■ **YOUR ASSIGNMENT**
Report each line of the entries below that includes "will".

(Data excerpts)
--------------------

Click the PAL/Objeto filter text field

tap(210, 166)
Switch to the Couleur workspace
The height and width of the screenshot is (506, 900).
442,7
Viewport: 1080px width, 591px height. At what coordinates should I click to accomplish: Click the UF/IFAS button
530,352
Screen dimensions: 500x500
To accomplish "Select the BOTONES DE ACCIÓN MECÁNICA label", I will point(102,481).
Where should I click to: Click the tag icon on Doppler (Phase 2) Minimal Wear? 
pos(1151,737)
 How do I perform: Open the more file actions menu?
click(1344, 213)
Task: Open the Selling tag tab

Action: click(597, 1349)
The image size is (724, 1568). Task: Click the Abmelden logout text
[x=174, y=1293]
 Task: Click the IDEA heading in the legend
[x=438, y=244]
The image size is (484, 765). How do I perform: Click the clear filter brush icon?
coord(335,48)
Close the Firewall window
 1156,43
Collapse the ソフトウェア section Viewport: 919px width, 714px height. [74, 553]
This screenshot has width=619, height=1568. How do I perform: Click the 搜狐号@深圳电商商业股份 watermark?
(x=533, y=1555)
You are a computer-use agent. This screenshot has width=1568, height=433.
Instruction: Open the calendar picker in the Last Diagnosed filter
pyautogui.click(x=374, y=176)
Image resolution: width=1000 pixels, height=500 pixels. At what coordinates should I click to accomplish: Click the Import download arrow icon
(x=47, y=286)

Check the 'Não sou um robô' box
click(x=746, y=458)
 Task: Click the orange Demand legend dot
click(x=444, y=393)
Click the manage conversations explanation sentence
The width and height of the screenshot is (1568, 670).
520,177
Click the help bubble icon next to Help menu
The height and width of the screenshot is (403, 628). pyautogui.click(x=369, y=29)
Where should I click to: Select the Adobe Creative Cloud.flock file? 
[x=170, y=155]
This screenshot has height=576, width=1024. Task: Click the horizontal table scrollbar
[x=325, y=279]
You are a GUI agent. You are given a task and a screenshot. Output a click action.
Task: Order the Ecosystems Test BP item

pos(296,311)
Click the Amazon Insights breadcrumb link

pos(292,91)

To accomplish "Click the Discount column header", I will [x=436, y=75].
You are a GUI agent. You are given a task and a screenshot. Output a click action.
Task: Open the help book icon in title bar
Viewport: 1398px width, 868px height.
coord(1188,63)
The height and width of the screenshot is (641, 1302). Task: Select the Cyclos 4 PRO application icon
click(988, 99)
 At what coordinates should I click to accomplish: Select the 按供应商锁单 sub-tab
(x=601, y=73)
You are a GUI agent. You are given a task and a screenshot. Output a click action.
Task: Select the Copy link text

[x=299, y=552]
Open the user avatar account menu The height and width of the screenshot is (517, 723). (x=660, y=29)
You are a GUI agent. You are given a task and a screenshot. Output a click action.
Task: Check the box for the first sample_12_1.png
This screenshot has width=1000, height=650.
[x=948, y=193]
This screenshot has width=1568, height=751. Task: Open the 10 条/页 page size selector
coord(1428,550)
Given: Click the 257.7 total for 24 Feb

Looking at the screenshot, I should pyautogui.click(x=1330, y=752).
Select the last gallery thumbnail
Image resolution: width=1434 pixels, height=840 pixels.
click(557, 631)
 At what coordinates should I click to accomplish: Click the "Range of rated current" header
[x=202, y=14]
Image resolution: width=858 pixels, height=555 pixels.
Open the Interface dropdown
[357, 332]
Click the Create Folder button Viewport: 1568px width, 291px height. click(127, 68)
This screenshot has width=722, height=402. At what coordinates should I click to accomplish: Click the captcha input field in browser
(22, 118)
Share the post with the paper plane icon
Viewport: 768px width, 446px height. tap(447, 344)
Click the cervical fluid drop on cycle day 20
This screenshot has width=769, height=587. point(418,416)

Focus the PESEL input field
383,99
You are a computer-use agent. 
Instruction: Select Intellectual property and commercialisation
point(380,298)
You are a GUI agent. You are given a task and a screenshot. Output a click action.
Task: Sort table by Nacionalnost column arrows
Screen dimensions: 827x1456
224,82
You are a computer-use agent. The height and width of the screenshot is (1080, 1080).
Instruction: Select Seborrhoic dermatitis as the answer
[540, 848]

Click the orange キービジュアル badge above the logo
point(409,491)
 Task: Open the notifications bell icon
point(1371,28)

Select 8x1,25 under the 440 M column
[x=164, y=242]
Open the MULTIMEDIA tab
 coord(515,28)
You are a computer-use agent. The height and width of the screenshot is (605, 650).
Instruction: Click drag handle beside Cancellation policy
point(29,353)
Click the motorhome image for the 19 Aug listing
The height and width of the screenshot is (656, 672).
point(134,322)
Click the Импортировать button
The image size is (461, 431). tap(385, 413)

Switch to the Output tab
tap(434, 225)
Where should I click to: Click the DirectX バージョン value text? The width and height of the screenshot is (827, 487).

--------------------

■ **REPLY TO THE EXERCISE**
To accomplish "Select the BOTONES DE ACCIÓN MECÁNICA label", I will point(102,481).
To accomplish "Click the Discount column header", I will [x=436, y=75].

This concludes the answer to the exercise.